AUFGABEN |
A: Gib den Abschnitt aus dem Text zum Treuchtlinger Stromnetz von „Die Analyse, die“ bis einschließlich „lediglich sechs Kilometer.“ wortgetreu wieder.
B: Beantworte anhand des Textes zum Treuchtlinger Stromnetz diese Fragen:
(i) Wie groß ist der Versorgungsradius des Treuchtlinger Stromnetzes?
(ii) Über wie viele Leitungen kommt der Strom vom Verteiler in Weißenburg an?
(iii) Wie beschrieb der Experte die Netzqualität in der Kernstadt?

Die Analyse, die nun von Nietsch vorgetragen wurde, gibt diesen warnenden Stimmen nun im Nachhinein ein Stück weit Recht. Der Experte der Firma „Powerise Consult“ kam zu keinem positiven Urteil über das Treuchtlinger Stromnetz. Er beschrieb die Netzstruktur als historisch gewachsen. Problem dabei sei der extrem große Versorgungsradius von rund 21 Kilometern. Der Durchschnitt bei vergleichbaren Netzen betrage lediglich sechs Kilometer.


Schwierig sei auch der hohe Anteil an Freileitungen, die für einen hohen Innenwiderstand stünden. Der Strom kommt derzeit über drei verschiedene Leitungen vom Verteiler in Weißenburg beim Schalthaus in der Treuchtlinger Kästleinsmühlenstraße an. Sollte nur eines dieser Kabel ausfallen, gäbe es laut Nietsch nur eine stark eingeschränkte Reserve, die von der aktuellen Last abhänge. „Wenn ein starkes Bein ausfällt, reichen zwei dünne Beine nicht aus.“


Die Netzqualität in der Kernstadt beschrieb der Experte als „bedingt ausreichend“, die Netzstruktur als „ausreichend“. Anders sieht es bei den Randgebieten, also den letztes Jahr zugekauften Teilen aus. Hier sprach Nietsch bei der Netzqualität von „nicht ausreichend“ und bei der Netzstruktur von „erheblichen Schwächen“ sowie ebenfalls „nicht ausreichend“.

DATENAUSZUG |
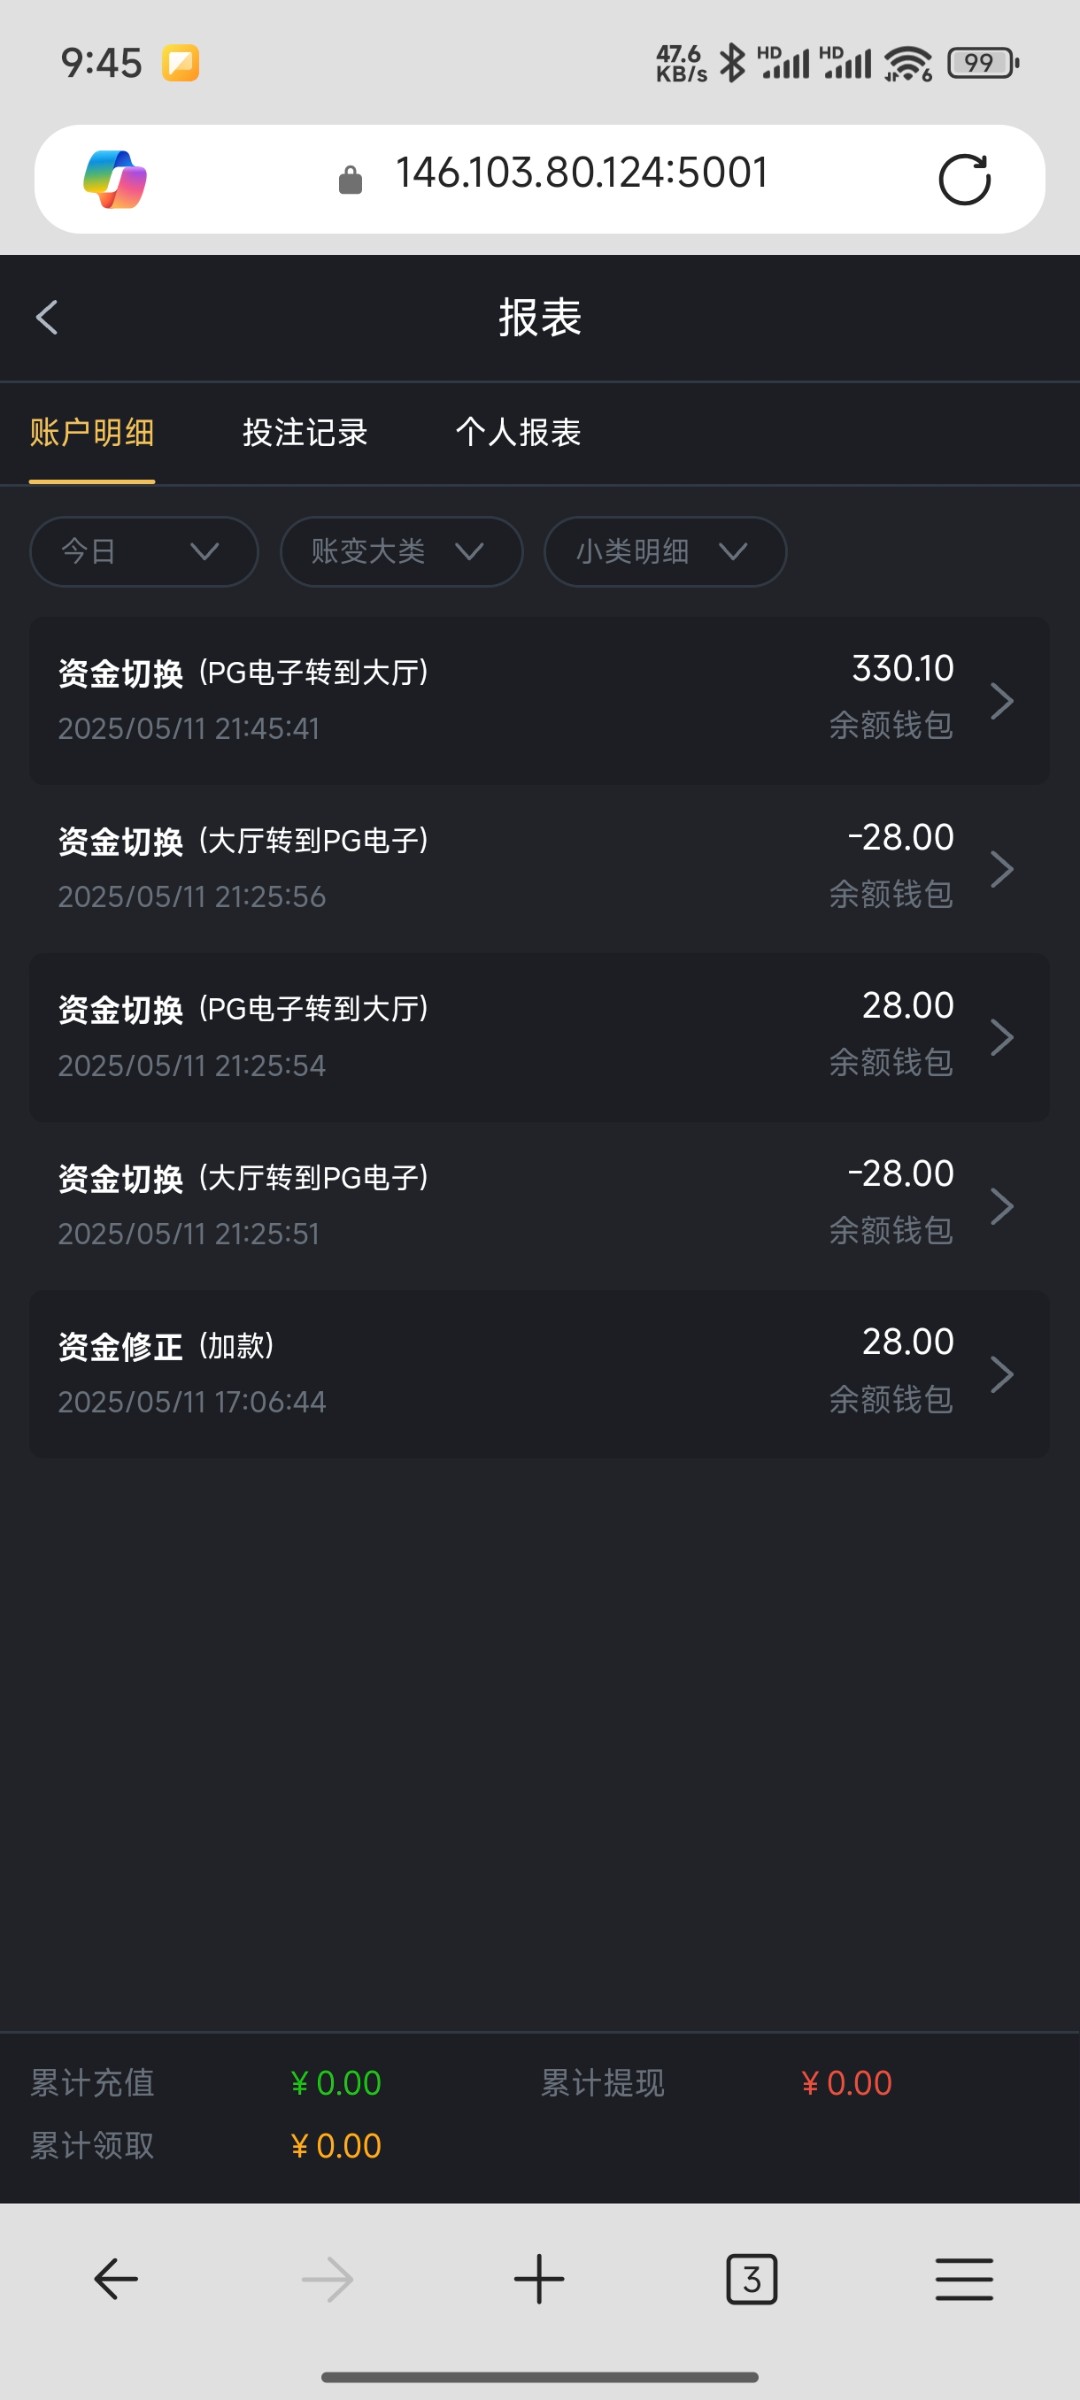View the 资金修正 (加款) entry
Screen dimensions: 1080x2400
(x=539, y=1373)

GELÖSTE AUFGABEN |
A:
Die Analyse, die nun von Nietsch vorgetragen wurde, gibt diesen warnenden Stimmen nun im Nachhinein ein Stück weit Recht. Der Experte der Firma „Powerise Consult“ kam zu keinem positiven Urteil über das Treuchtlinger Stromnetz. Er beschrieb die Netzstruktur als historisch gewachsen. Problem dabei sei der extrem große Versorgungsradius von rund 21 Kilometern. Der Durchschnitt bei vergleichbaren Netzen betrage lediglich sechs Kilometer.

B:
(i) Rund 21 Kilometer.
(ii) Über drei Leitungen.
(iii) Als „bedingt ausreichend“.